Records taken from a collection:
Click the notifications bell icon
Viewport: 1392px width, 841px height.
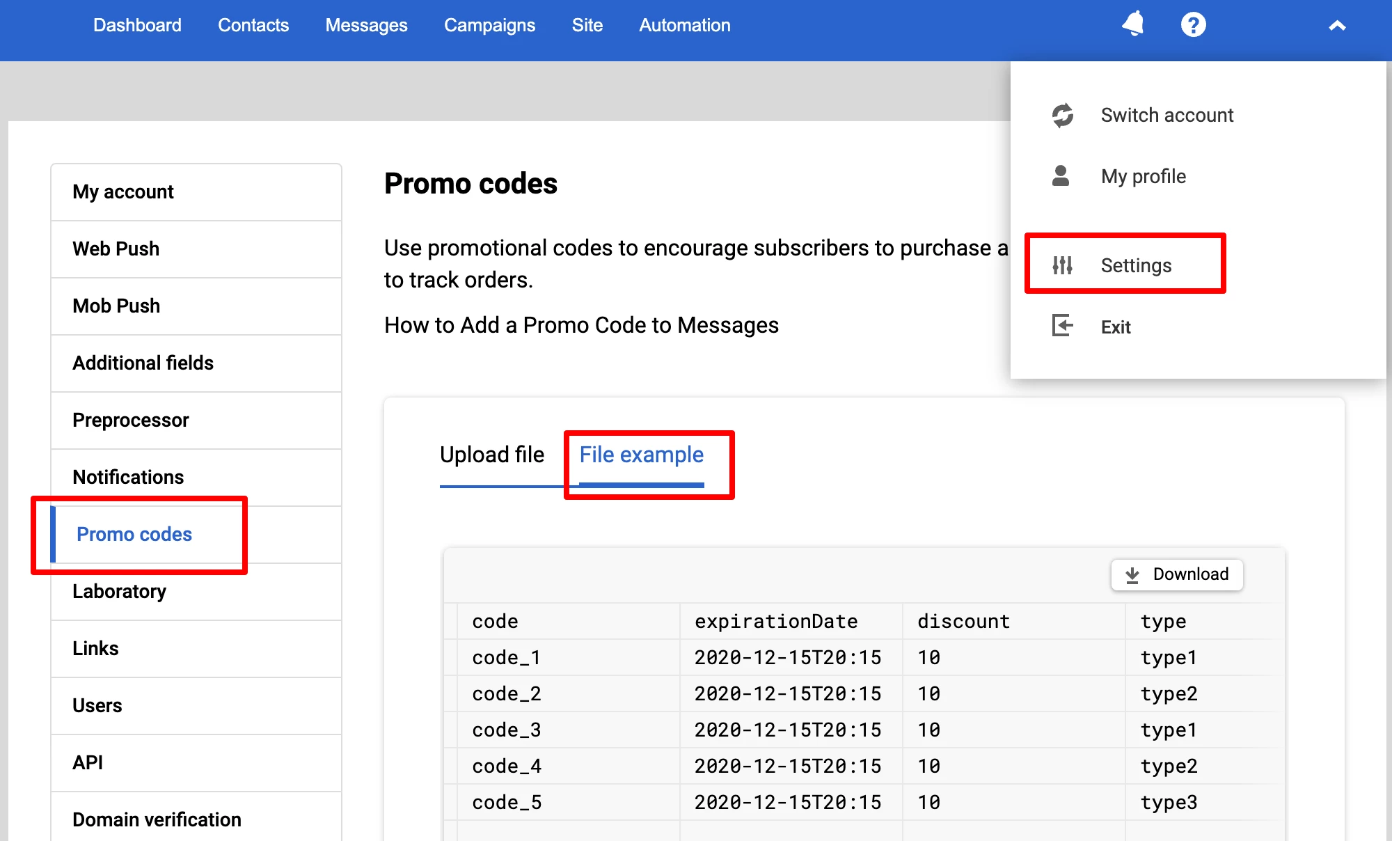click(1134, 25)
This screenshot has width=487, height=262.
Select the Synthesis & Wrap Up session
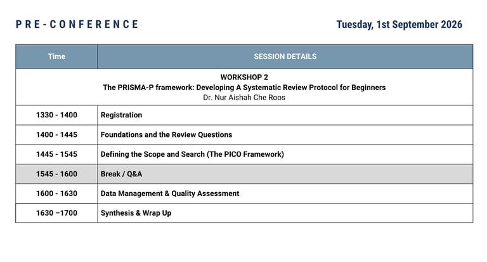click(x=136, y=213)
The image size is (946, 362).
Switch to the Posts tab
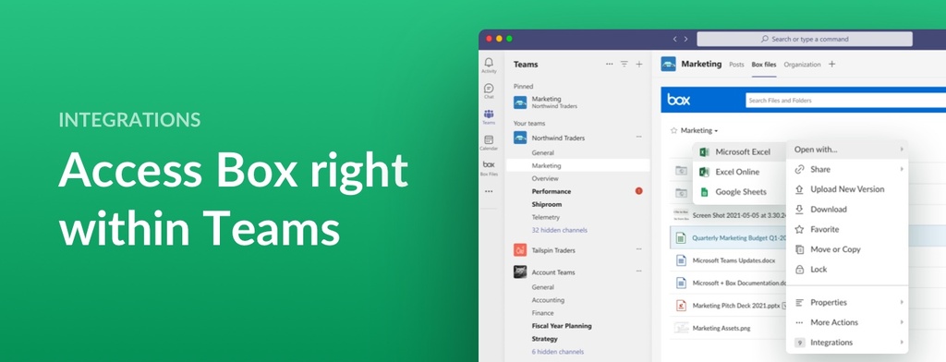736,65
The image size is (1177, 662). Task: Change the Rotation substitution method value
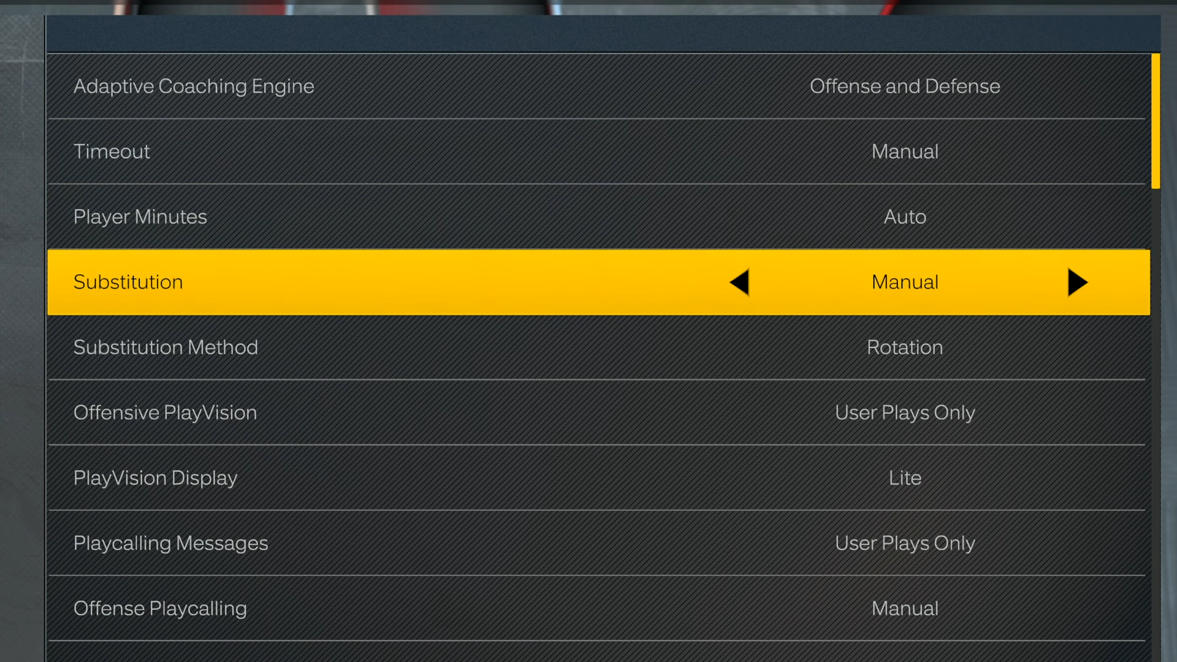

## Your goal
Extract each line from the records above that contains the string "height", treating uppercase and lowercase as different.

## Solution for this exercise
Viewport: 1392px width, 841px height.
This screenshot has width=487, height=262.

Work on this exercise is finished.